Bandler and Grinder (1979)
postulate that anchoring different (i.e., positive and negative) feeling states
also anchors the respective physiological state that corresponds to each
feeling state. According to Bandler and Grinder, when both anchors are
stimulated simultaneously, the distinct physiological states become integrated,
and the positive feeling state takes precedence whenever the individual is
triggered. This presumes that different feeling states have their own unique
patterns of peripheral physiological arousal, as opposed to the view that there
is one more or less general pattern of physiological arousal that corresponds
to all feeling states and that feelings are differentiated by way of cognition.
It also presumes that positive emotional states will take precedence over
negative emotional states. For persons who suffer from PTSD, this presumption
seems unrealistic. Recent evidence suggests that there is a general arousal
state, as well as different states that correspond to specific emotions (Panksepp, 1999). Anchoring both positive and
negative feeling states may prove harmful, in that integration of positive and
negative affective states may result in further disturbance (e.g., integration
of fear with sexual arousal).
Bandler and Grinder
suggested that V/KD interrupts previously conditioned patterns of association
or sequencing between feared stimuli and response. Through the disruption or
disconnection of various sensory modalities, the previous associations between
fear and the traumatic memory or stimulus are broken, leading to the
opportunity to make new, more functional associations. It is possible that the
guided dissociation process in the V/KD technique assists in the integration of
current and latent mental schemes of the trauma, such that the material can be
processed with reduced levels of affective intensity (perhaps concomitantly
with increased ventral vagal processing) and less chance of treatment
regression and cognitive distortions. Moreover, it simultaneously allows
processing of the material through current cognitive resources.
The studies reviewed for
this paper suggest that V/KD, although currently at an experimental level of
efficacy and in need of further well-designed empirical study, may be a
promising treatment for at least some forms of Posttraumatic Disorder.

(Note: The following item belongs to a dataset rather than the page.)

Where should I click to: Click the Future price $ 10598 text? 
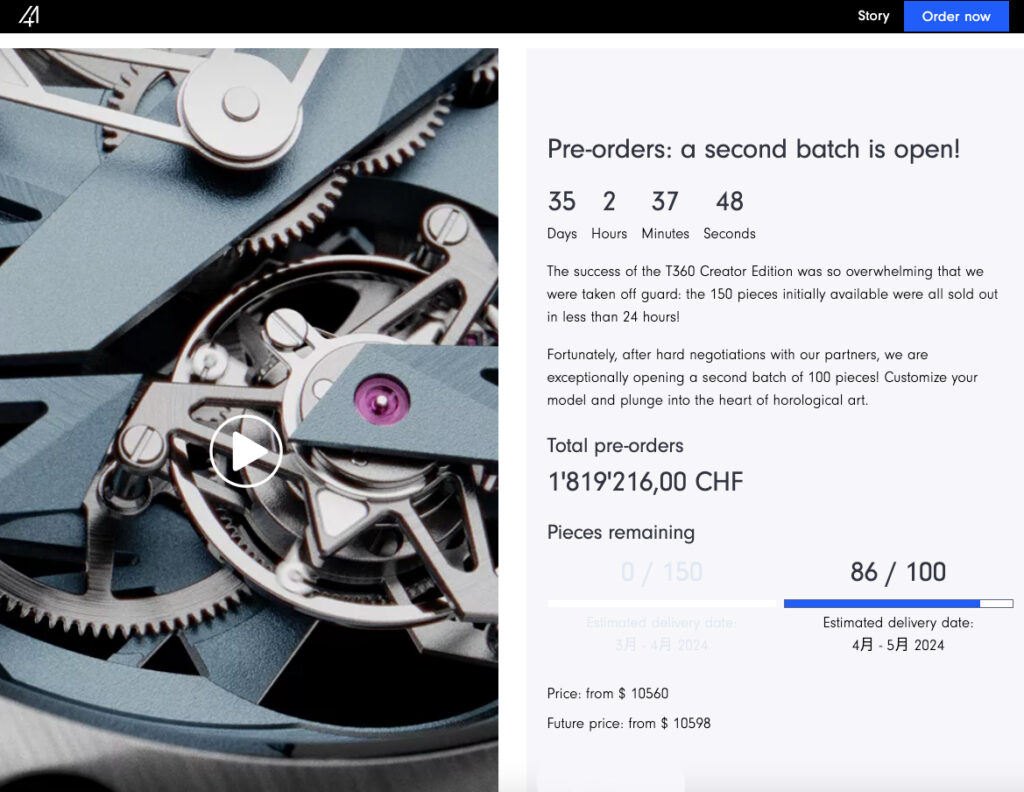click(628, 723)
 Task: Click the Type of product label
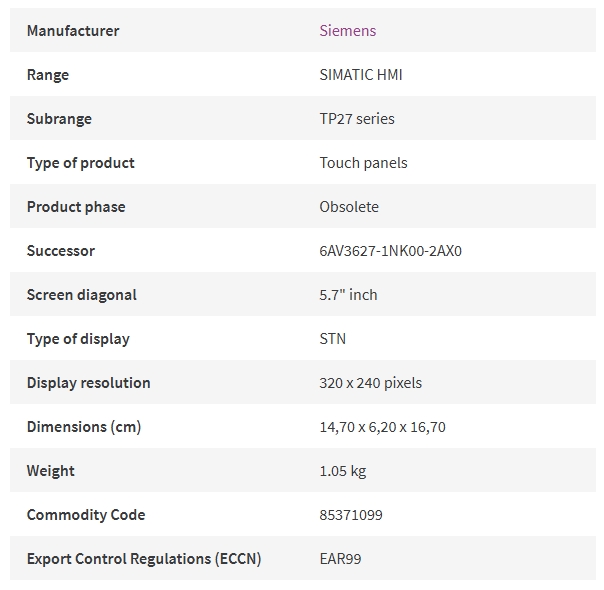click(x=81, y=163)
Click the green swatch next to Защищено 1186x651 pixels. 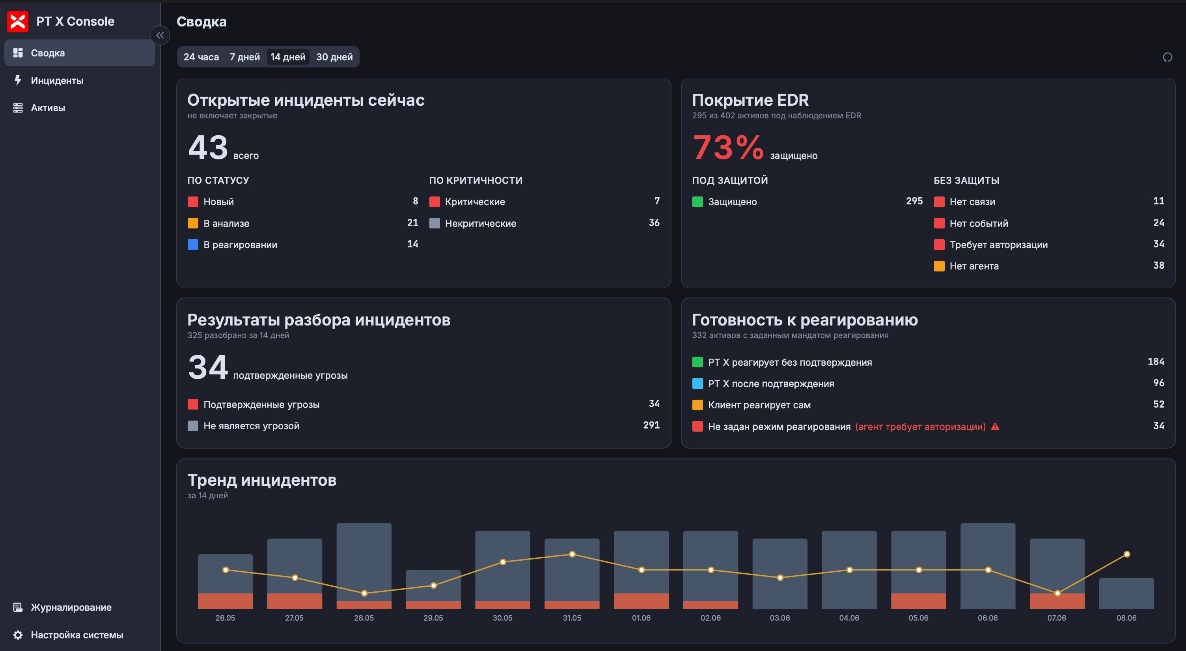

Intrusive symptoms, avoidance behaviors, and interpersonal and occupational
functioning improved for many of the participants in the studies reviewed. A small
number of participants evidenced more modest improvement, and two showed
exacerbation of pre-existing avoidant symptoms following the V/KD procedure
proper.
Therapeutic interventions,
including V/KD, should be used with caution with some traumatized client
populations. If clients present with pronounced affect dysregulation, notable
dissociation, or other symptoms of destabilization, trauma treatment should be
postponed until clients have been stabilized (Herman,
1992). Care should be used to monitor clients closely following the
implementation of the V/KD technique proper, since some clients experience
increased avoidance symptomology following the intervention.
Knowledge of
"grounding" techniques or other means of assisting clients in
modulating affective distress or dissociation is an important adjunct to the
use of any trauma intervention, as well as knowledge of when grounding
techniques are needed. Further empirical study is required to shed light on the
effectiveness of V/KD in the treatment of trauma, to tease out the exact
mechanisms of action in the V/KD technique, and to determine more precisely
which posttraumatic sequelae are most suited to the V/KD intervention.